*** Block opens ***
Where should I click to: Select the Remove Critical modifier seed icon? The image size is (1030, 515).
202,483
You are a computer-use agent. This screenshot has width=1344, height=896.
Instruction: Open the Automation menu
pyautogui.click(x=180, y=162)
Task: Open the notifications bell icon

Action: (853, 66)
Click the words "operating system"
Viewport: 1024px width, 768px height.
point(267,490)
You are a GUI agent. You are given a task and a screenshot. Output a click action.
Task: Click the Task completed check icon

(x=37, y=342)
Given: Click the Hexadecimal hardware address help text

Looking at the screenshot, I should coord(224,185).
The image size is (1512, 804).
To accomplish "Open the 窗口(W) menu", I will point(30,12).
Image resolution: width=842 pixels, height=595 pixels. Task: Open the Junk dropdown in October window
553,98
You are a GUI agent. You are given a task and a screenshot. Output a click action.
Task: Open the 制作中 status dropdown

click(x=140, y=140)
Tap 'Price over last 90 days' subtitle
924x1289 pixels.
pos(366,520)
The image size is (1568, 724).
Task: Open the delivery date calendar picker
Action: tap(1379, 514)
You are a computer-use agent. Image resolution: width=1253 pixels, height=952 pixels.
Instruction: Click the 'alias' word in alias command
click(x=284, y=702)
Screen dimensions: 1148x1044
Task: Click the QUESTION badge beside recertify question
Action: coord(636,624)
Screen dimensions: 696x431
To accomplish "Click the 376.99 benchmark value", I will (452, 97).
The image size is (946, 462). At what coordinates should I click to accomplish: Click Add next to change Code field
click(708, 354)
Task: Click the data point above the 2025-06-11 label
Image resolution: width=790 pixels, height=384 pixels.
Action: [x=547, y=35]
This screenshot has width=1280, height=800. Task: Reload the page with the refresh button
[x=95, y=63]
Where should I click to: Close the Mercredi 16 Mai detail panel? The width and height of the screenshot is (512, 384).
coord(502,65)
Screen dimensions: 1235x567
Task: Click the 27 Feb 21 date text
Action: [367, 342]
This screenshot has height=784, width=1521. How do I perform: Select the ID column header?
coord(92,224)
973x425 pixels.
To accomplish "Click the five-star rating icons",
*** Block closes ***
• Assigned task: Could you return the complete set of entries exactly?

• Written response:
Where should I click to: Select the Remove Critical modifier seed icon? The image size is (1030, 515).
202,483
You are a computer-use agent. This screenshot has width=1344, height=896.
Instruction: Open the Automation menu
pyautogui.click(x=180, y=162)
Task: Open the notifications bell icon

Action: (853, 66)
Click the words "operating system"
Viewport: 1024px width, 768px height.
point(267,490)
You are a GUI agent. You are given a task and a screenshot. Output a click action.
Task: Click the Task completed check icon

(x=37, y=342)
Given: Click the Hexadecimal hardware address help text

Looking at the screenshot, I should coord(224,185).
The image size is (1512, 804).
To accomplish "Open the 窗口(W) menu", I will point(30,12).
Image resolution: width=842 pixels, height=595 pixels. Task: Open the Junk dropdown in October window
553,98
You are a GUI agent. You are given a task and a screenshot. Output a click action.
Task: Open the 制作中 status dropdown

click(x=140, y=140)
Tap 'Price over last 90 days' subtitle
924x1289 pixels.
pos(366,520)
The image size is (1568, 724).
Task: Open the delivery date calendar picker
Action: tap(1379, 514)
You are a computer-use agent. Image resolution: width=1253 pixels, height=952 pixels.
Instruction: Click the 'alias' word in alias command
click(x=284, y=702)
Screen dimensions: 1148x1044
Task: Click the QUESTION badge beside recertify question
Action: coord(636,624)
Screen dimensions: 696x431
To accomplish "Click the 376.99 benchmark value", I will (452, 97).
The image size is (946, 462). At what coordinates should I click to accomplish: Click Add next to change Code field
click(708, 354)
Task: Click the data point above the 2025-06-11 label
Image resolution: width=790 pixels, height=384 pixels.
Action: [x=547, y=35]
This screenshot has width=1280, height=800. Task: Reload the page with the refresh button
[x=95, y=63]
Where should I click to: Close the Mercredi 16 Mai detail panel? The width and height of the screenshot is (512, 384).
coord(502,65)
Screen dimensions: 1235x567
Task: Click the 27 Feb 21 date text
Action: [367, 342]
This screenshot has height=784, width=1521. How do I perform: Select the ID column header?
coord(92,224)
973x425 pixels.
To accomplish "Click the five-star rating icons",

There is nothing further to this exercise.